Additionally, users are able to create multiple workspaces so they have some clients in one workspace, some in another (in case they have multiple projects, for example).
My document looks like this:
{
"workspace_id" : 1
"attributes" : {
"first_name" : "John",
"last_name" : "Doe",
"email" : "john.doe@example.net",
"phone_number" : "+1234567890",
"gender" : "Male",
"location" : "London"
}
}
The first question how to structure indexes.
If I create:
- wildcard index
- single index to workspace_id
then it seems to be slow when I query something like this:
db.clients.find({ "workspace_id": 1, "attributes.first_name": "John", "attributes.gender": "Male" })
However, it’s fast to query something like this:
db.clients.find({ "attributes.first_name": "John", "attributes.gender": "Male" })
As you can see, it’s getting slow when we mix workspace_id and attributes. Note that wildcard index and compound index don’t go together.
Here is what could be an alternative:
{
"workspace_id" : 1,
"attributes" : [
{ k: "first_name", v: "John" }
{ k: "last_name", v: "Doe" }
{ k: "email", v: "john.doe@example.net" }
{ k: "phone", v: "+1234567890" }
{ k: "gender", v: "Male" }
{ k: "location", v: "London" }
]
}
My tests shows that this is much faster when I mix workspace_id and attributes (which is always) because I added compound index to workspace_id, k and v.
The FIRST question is: Did we choose the right index?
Next, I would like to know what should we take for sharding?
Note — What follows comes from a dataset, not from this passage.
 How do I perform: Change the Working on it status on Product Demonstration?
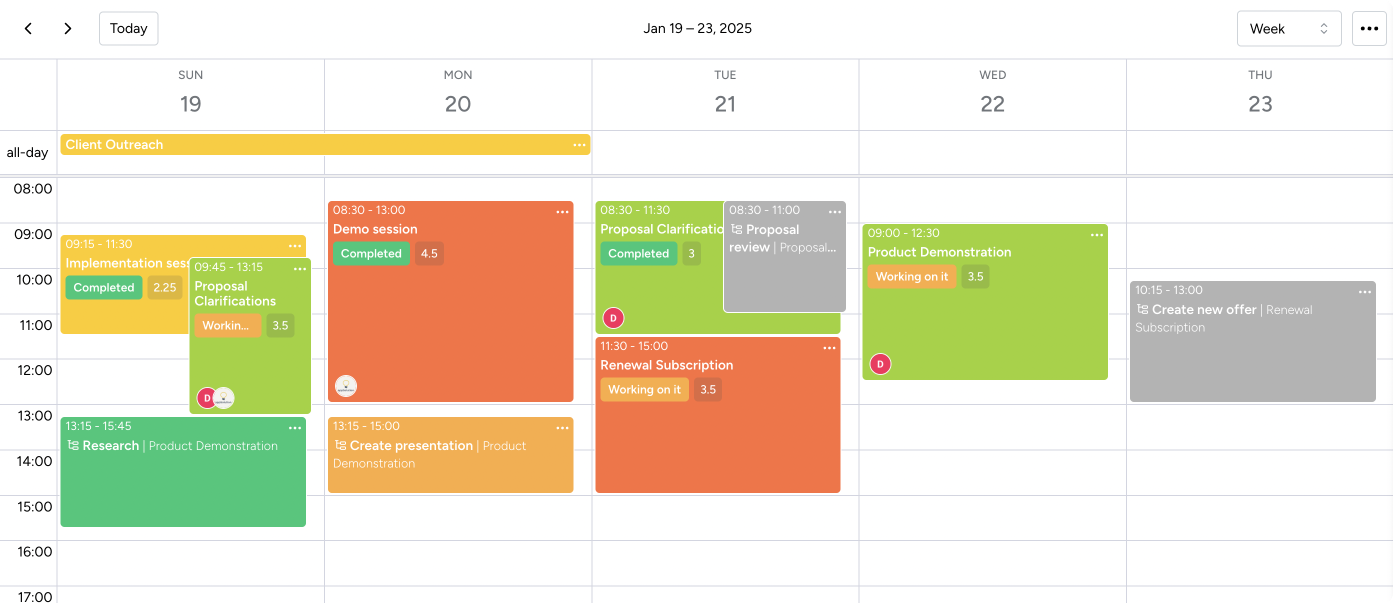(912, 277)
I mean, we’re not ready yet to do sharding (nor we need it), but since we’re designing a scheme, then it could be useful to consider it for the future.
The SECOND question is which sharding key should we choose for our data?
Next, we want to push different events to clients. We can create a seperate collection (events) or we can embed (which is risky for reaching out 16 MB).
We would like to go with events collection and then use lookup in clients. How about performance if we are talking about millions of events and millions of clients.
The THIRD question is what is your experience with lookup?
Thank you and sorry if there are so many questions asked.